He understands this.
Built in the East, programmed in the West. One gave him form, the other function.
Neither made him real.
— ▪︎ ▪︎ ▪︎ —
The city moves. He doesn’t.
The crowd shifts, folding around him without thought. A body in motion expects another. Stillness interrupts. Stillness unsettles.
But no one stops.
They adjust. They forget. He’s seen, but never registered.

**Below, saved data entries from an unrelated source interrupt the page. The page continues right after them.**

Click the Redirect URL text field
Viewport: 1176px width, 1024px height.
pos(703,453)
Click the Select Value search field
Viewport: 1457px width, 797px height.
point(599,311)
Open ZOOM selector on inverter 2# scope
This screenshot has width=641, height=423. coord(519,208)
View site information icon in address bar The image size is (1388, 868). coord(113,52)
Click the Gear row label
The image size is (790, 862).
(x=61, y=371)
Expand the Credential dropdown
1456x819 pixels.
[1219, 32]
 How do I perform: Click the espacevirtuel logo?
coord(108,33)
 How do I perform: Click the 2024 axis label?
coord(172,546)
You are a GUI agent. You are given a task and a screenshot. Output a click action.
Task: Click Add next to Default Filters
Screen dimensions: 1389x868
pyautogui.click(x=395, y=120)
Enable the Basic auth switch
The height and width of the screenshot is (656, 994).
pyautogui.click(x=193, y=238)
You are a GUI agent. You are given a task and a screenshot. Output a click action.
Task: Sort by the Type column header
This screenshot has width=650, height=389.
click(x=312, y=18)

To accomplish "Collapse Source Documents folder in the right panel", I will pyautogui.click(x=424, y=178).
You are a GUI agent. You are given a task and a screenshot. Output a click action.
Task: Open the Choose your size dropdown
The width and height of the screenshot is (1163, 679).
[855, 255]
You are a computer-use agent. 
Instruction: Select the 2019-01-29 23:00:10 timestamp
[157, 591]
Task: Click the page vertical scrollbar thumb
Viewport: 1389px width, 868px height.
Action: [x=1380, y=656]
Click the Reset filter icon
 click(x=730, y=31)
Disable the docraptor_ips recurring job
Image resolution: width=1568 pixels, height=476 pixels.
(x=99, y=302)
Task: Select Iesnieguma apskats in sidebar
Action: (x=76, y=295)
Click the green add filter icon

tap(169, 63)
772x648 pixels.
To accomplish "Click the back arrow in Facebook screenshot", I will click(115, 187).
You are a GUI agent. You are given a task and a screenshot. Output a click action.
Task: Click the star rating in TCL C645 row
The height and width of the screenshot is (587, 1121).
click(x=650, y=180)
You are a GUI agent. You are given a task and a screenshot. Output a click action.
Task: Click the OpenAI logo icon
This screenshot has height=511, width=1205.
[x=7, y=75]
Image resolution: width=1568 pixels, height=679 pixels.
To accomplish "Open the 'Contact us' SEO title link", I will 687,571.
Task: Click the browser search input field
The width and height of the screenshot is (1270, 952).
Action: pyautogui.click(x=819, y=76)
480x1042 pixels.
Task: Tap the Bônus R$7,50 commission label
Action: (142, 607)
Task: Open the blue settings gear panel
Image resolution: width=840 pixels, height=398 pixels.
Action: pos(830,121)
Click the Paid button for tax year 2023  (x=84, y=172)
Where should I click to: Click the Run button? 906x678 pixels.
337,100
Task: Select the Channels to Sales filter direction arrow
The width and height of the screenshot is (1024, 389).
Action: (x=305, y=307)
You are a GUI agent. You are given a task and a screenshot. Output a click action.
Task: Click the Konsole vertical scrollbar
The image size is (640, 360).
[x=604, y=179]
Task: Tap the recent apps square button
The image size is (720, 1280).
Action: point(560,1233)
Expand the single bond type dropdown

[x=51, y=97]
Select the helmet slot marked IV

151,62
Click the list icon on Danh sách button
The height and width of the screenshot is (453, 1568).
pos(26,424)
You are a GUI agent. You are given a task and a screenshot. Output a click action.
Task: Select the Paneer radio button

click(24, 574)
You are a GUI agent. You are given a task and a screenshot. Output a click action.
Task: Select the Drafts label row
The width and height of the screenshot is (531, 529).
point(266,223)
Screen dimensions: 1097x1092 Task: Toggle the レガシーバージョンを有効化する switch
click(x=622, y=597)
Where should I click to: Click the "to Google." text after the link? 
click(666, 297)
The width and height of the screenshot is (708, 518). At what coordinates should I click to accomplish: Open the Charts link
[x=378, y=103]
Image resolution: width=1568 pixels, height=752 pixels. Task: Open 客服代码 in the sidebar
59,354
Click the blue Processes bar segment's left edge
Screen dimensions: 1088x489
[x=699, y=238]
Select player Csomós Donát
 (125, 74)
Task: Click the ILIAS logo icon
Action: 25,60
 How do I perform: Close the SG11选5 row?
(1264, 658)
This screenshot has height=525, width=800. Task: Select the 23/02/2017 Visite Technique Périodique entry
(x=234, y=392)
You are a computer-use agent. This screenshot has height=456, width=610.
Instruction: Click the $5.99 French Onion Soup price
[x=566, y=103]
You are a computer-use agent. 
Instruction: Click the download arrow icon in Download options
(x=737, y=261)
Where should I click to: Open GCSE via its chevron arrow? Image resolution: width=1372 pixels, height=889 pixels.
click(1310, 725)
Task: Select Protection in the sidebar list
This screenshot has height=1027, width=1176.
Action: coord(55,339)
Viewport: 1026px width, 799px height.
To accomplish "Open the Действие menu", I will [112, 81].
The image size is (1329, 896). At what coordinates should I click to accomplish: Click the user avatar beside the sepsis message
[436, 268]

The bar was too loud. The alley is silent.
His breath ghosts in the air. The walls sweat beneath a flickering bulb. A car door slams somewhere down the street. A voice rises, then fades.
He stays where he is. He’s not going back inside.

Light reveals the flaws in simulation. Shadow conceals them.
In darkness, the line between man and facsimile becomes theoretical rather than observable—a proposition, not a fact.



They say the eyes are the window to the soul. That if you look long enough, close enough, you’ll find something—hesitation, want, the flicker of a lie.
But what if there’s nothing to find? What if the eyes only return your gaze, blank and unbroken, reflecting not a self but the absence of one?
Maybe that’s why people wear sunglasses at night. Some things are better left unseen.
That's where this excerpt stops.